L’improbabilità di Giulia rispetto al luogo di nascita e crescita sta tutta nella sua debordante sensibilità creativa, che nessuna rispondenza ha con l’ambiente, che si respira senza toccare, di una città in dismissione irreversibile, mentre la sua capacità più alta risiede per intero nella gestione senza governo dell’eccedenza che le è portata in dono dalla propensione, al limite dell’autolesionismo, di sentire ciò che la circonda come sua parte, di vedere l’altro come sé e di considerare sé come parte costituente dell’altro in un gioco continuo in cui la carambola e la sponda della complicità sono elementi essenziali. Dopo aver fatto della gentilezza un superpotere (Il mio superpotere è la gentilezza, Dalia edizioni 2019), dopo aver eletto la lentezza a ragione di vita (Slò la magia della lentezza Dalia Edizioni 2020), e dopo aver declinato la libertà attraverso il limite e la regola (Alla scoperta della libertà Dalia Edizioni 2021), i bambini di Giulia, che mai smettono di costruirsi un mondo proprio rivendicandolo e proponendolo al distratto pianeta degli adulti, in questo quarto libro (E poi c’è la terra Topipittori 2025) decidono di far assurgere la terra a elemento fisico certo con cui impastarsi le mani e su cui spalancare gli occhi con assorbente frenesia. Il qui e ora dei bimbi di Giulia si esprime non più, come nei precedenti libri, tramite il semplice tratto sublime della sua penna, ma a essa si unisce la materia sotto la forma del collage (fili, stoffe, carte) che attraverso la più fervida astrazione restituisce corpo, rimandando con metronomica temporalità alla realtà delle cose o meglio alla necessità irreversibile di trasformare la realtà delle cose.

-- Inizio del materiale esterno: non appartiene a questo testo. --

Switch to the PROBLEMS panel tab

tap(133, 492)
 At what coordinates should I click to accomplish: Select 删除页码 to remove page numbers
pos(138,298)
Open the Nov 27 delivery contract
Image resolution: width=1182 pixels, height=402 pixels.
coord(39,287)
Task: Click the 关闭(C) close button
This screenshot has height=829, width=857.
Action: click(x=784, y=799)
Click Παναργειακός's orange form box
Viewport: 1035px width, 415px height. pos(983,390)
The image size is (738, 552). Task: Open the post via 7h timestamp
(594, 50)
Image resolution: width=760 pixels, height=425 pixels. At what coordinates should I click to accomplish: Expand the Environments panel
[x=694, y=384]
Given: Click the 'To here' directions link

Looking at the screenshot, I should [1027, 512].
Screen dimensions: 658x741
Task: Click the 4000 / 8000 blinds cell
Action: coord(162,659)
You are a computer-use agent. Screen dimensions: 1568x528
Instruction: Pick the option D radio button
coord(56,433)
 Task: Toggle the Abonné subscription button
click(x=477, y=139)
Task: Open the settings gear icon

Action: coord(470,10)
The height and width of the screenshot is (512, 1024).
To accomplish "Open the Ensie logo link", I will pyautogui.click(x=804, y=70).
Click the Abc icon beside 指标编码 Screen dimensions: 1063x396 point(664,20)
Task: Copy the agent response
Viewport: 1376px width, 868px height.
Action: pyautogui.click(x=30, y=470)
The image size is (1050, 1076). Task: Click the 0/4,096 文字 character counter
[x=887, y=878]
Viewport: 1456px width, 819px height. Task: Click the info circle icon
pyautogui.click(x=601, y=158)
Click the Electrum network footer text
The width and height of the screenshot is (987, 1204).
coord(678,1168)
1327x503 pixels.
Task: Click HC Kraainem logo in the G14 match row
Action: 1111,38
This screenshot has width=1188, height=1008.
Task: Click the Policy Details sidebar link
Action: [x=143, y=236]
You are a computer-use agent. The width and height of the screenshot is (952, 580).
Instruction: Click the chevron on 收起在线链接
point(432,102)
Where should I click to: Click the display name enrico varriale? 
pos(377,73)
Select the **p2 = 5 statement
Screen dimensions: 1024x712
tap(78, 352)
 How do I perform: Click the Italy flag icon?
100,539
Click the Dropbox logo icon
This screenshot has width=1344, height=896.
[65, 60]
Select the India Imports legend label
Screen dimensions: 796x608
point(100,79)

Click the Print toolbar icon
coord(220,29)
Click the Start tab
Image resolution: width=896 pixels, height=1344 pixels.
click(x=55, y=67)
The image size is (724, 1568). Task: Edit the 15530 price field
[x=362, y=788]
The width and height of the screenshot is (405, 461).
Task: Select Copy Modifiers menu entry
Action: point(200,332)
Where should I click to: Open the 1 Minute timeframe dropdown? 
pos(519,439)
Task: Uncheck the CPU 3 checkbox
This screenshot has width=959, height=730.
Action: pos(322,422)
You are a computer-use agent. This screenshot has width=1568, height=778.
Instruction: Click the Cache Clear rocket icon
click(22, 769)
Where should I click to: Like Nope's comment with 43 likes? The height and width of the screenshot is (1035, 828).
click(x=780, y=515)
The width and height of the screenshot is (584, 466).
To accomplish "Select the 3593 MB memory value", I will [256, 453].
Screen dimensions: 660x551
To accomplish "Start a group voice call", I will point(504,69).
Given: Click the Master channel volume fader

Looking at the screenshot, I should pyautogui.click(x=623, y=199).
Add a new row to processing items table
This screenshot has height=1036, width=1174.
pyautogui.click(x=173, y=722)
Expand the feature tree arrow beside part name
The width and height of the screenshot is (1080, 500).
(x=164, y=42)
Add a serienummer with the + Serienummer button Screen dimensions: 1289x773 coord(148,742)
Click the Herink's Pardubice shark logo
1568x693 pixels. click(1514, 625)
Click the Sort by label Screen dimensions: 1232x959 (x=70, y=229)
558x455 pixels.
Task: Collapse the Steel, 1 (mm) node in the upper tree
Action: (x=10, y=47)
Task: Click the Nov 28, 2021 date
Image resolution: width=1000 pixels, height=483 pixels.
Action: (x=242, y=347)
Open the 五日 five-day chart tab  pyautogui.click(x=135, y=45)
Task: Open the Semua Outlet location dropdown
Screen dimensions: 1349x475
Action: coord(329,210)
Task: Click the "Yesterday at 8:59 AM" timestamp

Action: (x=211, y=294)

Dalle barricate di esodo e di diserzione con la pretesa di assaltare il cielo alla linea spartiacque che vuole unire mettendo alla gogna l’asfittico delle disparità rivendicando terra. Da Bifo a Negri passando per Giulia, dall’amletico adulto al risoluto infantile, un unico filo rosso fatto di molteplici sensibilità che ci ricorda testardo e resistente: e poi c’è la terra.